Blockchain technology is undoubtedly an incredible one and Malta’s enthusiasm for it is a well-publicised affair. It comes as little surprise, therefore, that Malta has become the country with largest trading volume in cryptocurrencies, something that is so deeply intertwined with the world of blockchain, being based in that technology itself. Having seen trading of cryptocurrencies worth $40 billion all through 2018, this little island country has easily topped the charts in this department.
We know rather well that there is no clear, globally coherent and uniform stance towards cryptocurrencies that we can possibly refer to understand how governments around the world view cryptocurrencies and blockchain. However, no matter how wide that spectrum is, in its entirety, Malta is situated firmly on the end that marks an extremely positive attitude towards these emerging technologies.
Although it is somewhat understandable why many governments would find the decentralization and occasional anonymity associated with cryptocurrencies threatening, the love for blockchain is more widespread, especially considering that it does support an increasing number of crucial use cases. Malta, however, is one country that has proved to be almost equally receptive to both of these technologies, accepting that a revolution in the fintech sector is on its way and the best way to handle it is to prepare for it well.
Yet, Malta usually gets most attention for being an archetypal “blockchain hub”. Touted as the “Blockchain Island” of the world, it gets far less attention for being as welcoming to cryptocurrencies it has been.

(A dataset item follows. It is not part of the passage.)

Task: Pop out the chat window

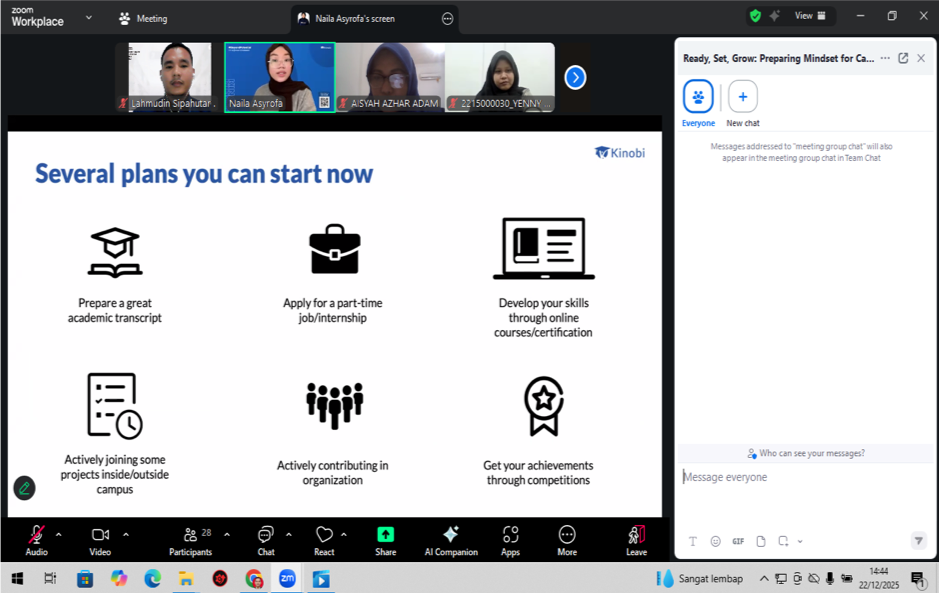Action: [x=903, y=58]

But now, with the statistics indicating its suitability as a crypto island as well, we have little doubt that it will soon be hailed as such.
While the United States is known to be the largest economy in the entire world, its crypto trading volumes have proved to be puny compared to that of the tiny island that is only a fraction of the US in terms of size. The United States has managed crypto trading volumes of less than half of Malta’s volume.
China, despite its government’s hardline stance towards cryptocurrencies, has proved to be resilient to the crypto ban, registering a $32.5 billion trading volume and coming second to Malta. Malta has managed to supersede finance capitals like London and New York in topping this chart and we can only hope its support for crypto remains unwavering throughout.